Thirty-five years ago, on April 4, 1968, Rev. Dr. Martin Luther King, Jr., one of the greatest men in American history, was assassinated.
Dr. King, who led the Civil Rights Movement from the mid-1950s to his assassination at age 39, never failed in his insistence on promoting nonviolence as the principal tactic of the movement, nor in his faith that some day justice and equality would be achieved.
In December 1955, when Rosa Parks, a worker and National Association for the Advancement of Colored People (NAACP) activist, was arrested in Montgomery, Ala., for violating the state Constitution by not giving up her bus seat to a white man, a boycott against the city’s bus service was launched. Dr. King was invited to lead it. The boycott ended following the 1956 Supreme Court decision that declared segregation in mass transport carriers unconstitutional.
The success achieved with the Montgomery boycott filled Blacks with confidence in themselves, in their new instrument for struggle and in their new leader, Dr. Martin Luther King, Jr., a young and charismatic Baptist minister, who preached the gospel of nonviolent resistance against all forms of discrimination. Until then the leadership of the movement had come almost totally from organizations based in northern cities, as was the case, for example, with the NAACP. Dr. King became the first southern African American who, operating entirely within the South, emerged as a regional leader of the confrontation against segregation. His leadership was strengthened by the foundation of the Southern Christian Leadership Conference (SCLC) in 1957, as an instrument to conduct a nonviolent crusade against all forms of discrimination.

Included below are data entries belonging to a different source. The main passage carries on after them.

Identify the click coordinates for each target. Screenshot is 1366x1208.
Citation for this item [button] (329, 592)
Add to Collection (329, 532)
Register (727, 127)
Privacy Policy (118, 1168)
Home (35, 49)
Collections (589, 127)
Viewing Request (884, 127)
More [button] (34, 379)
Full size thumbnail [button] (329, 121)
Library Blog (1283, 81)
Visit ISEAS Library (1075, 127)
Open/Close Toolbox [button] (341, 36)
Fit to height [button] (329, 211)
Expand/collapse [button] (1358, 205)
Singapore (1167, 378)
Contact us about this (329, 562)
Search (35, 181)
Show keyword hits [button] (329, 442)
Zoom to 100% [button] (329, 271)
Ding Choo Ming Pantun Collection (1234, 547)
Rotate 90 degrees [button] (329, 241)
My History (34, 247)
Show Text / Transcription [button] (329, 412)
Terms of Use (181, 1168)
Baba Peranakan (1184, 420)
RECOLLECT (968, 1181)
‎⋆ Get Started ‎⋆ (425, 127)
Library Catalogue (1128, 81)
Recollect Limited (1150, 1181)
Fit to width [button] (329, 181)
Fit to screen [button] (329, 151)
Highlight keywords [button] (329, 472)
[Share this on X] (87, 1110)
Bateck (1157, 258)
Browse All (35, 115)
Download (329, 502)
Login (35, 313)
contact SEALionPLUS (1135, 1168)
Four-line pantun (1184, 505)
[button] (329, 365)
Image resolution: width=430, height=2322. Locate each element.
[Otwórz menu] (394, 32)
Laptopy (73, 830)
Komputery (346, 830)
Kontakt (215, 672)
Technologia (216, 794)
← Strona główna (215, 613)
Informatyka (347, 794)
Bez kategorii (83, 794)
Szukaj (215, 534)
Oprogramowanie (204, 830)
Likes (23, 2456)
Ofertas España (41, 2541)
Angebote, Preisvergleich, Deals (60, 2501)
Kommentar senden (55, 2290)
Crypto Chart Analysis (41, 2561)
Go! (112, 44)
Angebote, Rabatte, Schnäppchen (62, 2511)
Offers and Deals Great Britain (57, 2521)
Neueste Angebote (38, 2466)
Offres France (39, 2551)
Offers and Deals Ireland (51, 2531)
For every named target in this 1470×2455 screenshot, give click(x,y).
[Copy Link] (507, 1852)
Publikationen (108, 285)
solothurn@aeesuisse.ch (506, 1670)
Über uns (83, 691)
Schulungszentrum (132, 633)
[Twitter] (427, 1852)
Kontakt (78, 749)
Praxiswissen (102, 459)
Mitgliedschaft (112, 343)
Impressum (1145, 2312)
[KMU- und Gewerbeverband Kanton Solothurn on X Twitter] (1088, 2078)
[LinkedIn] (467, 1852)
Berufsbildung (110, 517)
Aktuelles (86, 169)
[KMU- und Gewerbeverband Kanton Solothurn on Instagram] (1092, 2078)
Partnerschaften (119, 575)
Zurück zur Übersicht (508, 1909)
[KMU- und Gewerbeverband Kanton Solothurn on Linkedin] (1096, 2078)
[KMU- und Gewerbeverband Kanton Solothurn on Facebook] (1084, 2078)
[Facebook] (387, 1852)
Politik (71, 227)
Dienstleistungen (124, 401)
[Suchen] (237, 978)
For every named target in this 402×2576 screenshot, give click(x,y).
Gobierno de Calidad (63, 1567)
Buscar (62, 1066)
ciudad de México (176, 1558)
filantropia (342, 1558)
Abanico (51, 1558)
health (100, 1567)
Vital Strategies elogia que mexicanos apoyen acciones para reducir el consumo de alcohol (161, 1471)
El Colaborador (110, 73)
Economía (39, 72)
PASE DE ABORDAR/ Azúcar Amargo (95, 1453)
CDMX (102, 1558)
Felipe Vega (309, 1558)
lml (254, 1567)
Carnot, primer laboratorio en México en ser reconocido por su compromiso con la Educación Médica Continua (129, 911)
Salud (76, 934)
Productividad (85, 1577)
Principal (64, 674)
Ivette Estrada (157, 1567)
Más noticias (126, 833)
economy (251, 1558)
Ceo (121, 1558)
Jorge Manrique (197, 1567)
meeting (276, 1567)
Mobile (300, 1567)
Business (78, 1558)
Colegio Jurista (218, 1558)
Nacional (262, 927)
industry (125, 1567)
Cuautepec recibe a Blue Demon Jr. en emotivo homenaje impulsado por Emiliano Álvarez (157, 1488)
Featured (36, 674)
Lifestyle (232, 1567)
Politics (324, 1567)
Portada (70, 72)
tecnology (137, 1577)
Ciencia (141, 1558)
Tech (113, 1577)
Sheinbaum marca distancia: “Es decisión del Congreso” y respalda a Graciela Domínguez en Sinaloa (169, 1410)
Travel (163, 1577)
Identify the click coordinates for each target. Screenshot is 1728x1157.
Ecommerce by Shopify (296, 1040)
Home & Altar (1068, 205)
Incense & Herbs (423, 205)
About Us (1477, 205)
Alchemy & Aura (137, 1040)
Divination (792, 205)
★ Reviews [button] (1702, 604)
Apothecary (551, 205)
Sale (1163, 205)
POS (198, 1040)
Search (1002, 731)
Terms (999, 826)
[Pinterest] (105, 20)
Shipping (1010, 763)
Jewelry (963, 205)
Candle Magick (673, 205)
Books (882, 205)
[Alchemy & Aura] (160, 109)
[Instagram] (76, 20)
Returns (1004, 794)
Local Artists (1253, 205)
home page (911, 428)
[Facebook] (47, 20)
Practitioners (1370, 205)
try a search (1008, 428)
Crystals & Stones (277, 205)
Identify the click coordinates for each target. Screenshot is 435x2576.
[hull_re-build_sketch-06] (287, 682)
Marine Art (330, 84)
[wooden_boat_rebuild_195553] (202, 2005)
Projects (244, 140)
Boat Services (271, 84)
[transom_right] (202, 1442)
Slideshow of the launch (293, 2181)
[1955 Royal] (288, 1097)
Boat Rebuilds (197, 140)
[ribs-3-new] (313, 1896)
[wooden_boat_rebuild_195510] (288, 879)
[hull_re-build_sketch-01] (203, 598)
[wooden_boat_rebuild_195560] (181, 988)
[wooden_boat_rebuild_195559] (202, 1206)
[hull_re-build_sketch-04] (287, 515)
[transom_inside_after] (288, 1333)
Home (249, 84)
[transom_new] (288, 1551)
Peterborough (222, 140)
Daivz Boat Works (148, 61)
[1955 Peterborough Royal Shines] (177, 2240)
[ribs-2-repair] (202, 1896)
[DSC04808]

His assassination in Memphis, Tenn., occurred while he was engaged in support of a sanitation workers’ strike and simultaneously organizing a march of the poor on Washington, D.C. It was one of the greatest tragedies suffered by the American nation, since it ended the life of someone committed to the noble task of healing a society which he wisely characterized as ill.
Dr. King aimed at introducing reforms that would guarantee racial equality and fair participation in the economy, in the housing market, in the educational system and in opportunities. But he evidently acquired a political understanding that led him to expand his vision of the illnesses of his country far beyond the narrow limits of racial segregation and to comprehend that social injustice affected not only Blacks but also whites, Mexican Americans, Indians and others. He also recognized certain negative tendencies in the prevailing system itself.
This remembrance of Dr. King comes at a time when the U.S. government attempts to impose a dictatorship on the world, has proclaimed that you are either with it or against it, and has unleashed an illegal and unnecessary aggression against Iraq, despite the rejection of world public opinion. It is necessary to stress the validity of his warnings more than three decades ago:
“In the days ahead we must not consider it unpatriotic to raise certain questions about our national character. We must begin to ask, ‘Why are there 40 million poor people in a nation overflowing with such unbelievable affluence? Why has our nation placed itself in the position of being God’s military agent on earth, and intervened recklessly in Vietnam and the Dominican Republic? Why have we substituted the arrogant undertaking of policing the whole world for the high task of putting our own house in order?’ All these questions remind us that there is a need for a radical restructuring of the architecture of American society. For its very survival’s sake, America must re-examine old presuppositions and release itself from many things that for centuries have been held as sacred. For the evils of racism, poverty and militarism to die, a new set of values must be born. Our economy must become more person-centered than property- and profit-centered. Our government must depend more on its moral power than on its military power.”
This is the man against whom the extreme right wing discharged its hatred!
May the remembrance of Dr. Martin Luther King, Jr.’s assassination contribute to making his message – at last – reach the hearts of men and women of good will, and persuade them to unite their efforts in favor of stopping war and redirecting the course towards PEACE.
Let us save humanity by struggling for PEACE!
Clinton L. Adlum is a retired Cuban diplomat, currently researching African American movements in the U.S. at the University of Havana. A son of Jamaicans, he was an underground leader of the 26th of July movement in Guantanamo in the struggle to overthrow Batista.